# Selected extract
Adventures in Multiple-Choice Land

Back when I was a senior in high school—now two decades ago!—my AP U.S. Government teacher had us write our own multiple choice final exam. Each of us wrote twenty or thirty multiple-choice questions covering the range of our syllabus. We got graded on their accuracy and difficulty. Then he chose the best 100, and that was our final exam. I missed four questions. Three were ones I wrote.

My post-secondary life has followed many paths. Among them, I was an SAT and GRE instructor for Kaplan, which is a major exam prep company. In that role, I saw up close the pedagogical methods that lead to success on multiple choice exams. Kaplan didn’t involve me in their in-house question-writing, but I could study their techniques well enough.

Multiple-Choice Design Theory

There are two big questions facing the constructor of a multiple-choice examination: how difficult should it be to answer the questions, and how much do you need to stratify the performance of examinees? You could call these “difficulty” and “curve” for simplicity’s sake. The two questions are deeply related, but they benefit from separate analysis.

Let’s look at difficulty. How do you make a multiple-choice test more difficult? Here are some common ways: broaden the scope of knowledge tested, decrease the clarity of the questions, make the answers less correct, add more choices to each question, embed multiple questions within one question, decrease the time of the examination, significantly increase the total number of questions, limit the resources available during the test, and limit the resources available to prepare for the test. Those are a lot of parameters to manipulate. Many are fixed by practicality—for example, you probably can’t make high school students take an eight-hour exam for a single class, and your answer sheets probably can’t accept more than five choices per numbered question. But there is plenty to work with, especially if you know what you are doing.

What about curve? The idea of a curve is to stratify the performance of examinees into meaningful groups. If you test a group of random teenagers on the names of everyday objects, you probably won’t be able to use their test results to divide them in a way related to their knowledge of the exam material. Likewise if you give that group the American Invitational Mathematics Examination, you are unlikely to learn much about their facility with everyday math. (That is a three-hour, fifteen-question test where each answer is a three-digit number. No calculators are allowed.) Curve is the way you calibrate the difficulty of the test to the expected ability of the examinees. Standardized tests, like the SAT, can’t be too hard but must still create a meaningful distribution of scores. That makes curving a technical endeavor, unless you are lucky enough to not need to care too much about stratification. Or if you were taking the Graduate Record Examination prior to the 2011 redesign—my Math score was 80 points higher than my Verbal score, yet 8% of test-takers did as well as me on math while only 2% did as well or better on verbal. Doesn’t sound like a very effective test, does it?

# Goal 1
From the essay on multiple-choice tests, reproduce the stretch from "Back when I" through "ones I wrote.".
# Goal 2
Answer these questions using the essay on multiple-choice tests.
(a) How many questions did the author miss on the high school government final, and how many of those did the author write?
(b) For which exam prep company did the author teach SAT and GRE courses?
(c) How many questions does the American Invitational Mathematics Examination contain, and how long does it last?
# Goal 3
In one to three sentences, explain why the essay on multiple-choice tests calls curving standardized tests such as the SAT a technical endeavor.

# Available data
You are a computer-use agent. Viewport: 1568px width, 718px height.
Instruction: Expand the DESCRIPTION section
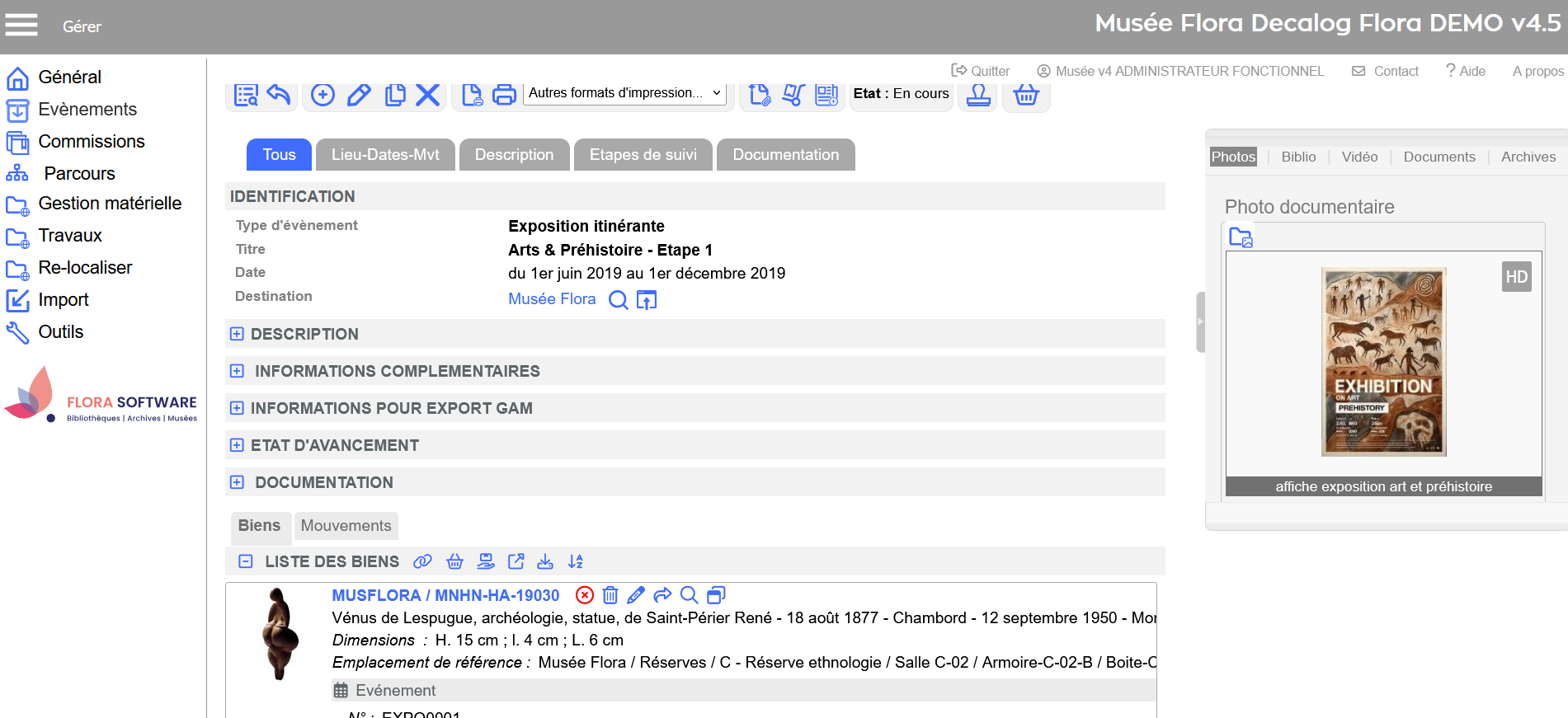tap(237, 334)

# Written response 1
Back when I was a senior in high school—now two decades ago!—my AP U.S. Government teacher had us write our own multiple choice final exam. Each of us wrote twenty or thirty multiple-choice questions covering the range of our syllabus. We got graded on their accuracy and difficulty. Then he chose the best 100, and that was our final exam. I missed four questions. Three were ones I wrote.

# Written response 2
(a) The author missed four questions, and three of them were ones the author wrote.
(b) Kaplan.
(c) It has fifteen questions and lasts three hours.

# Written response 3
Standardized tests like the SAT cannot be too hard, yet they must still produce a meaningful distribution of scores. Calibrating the difficulty to the expected ability of the examinees under both of these demands makes curving technical.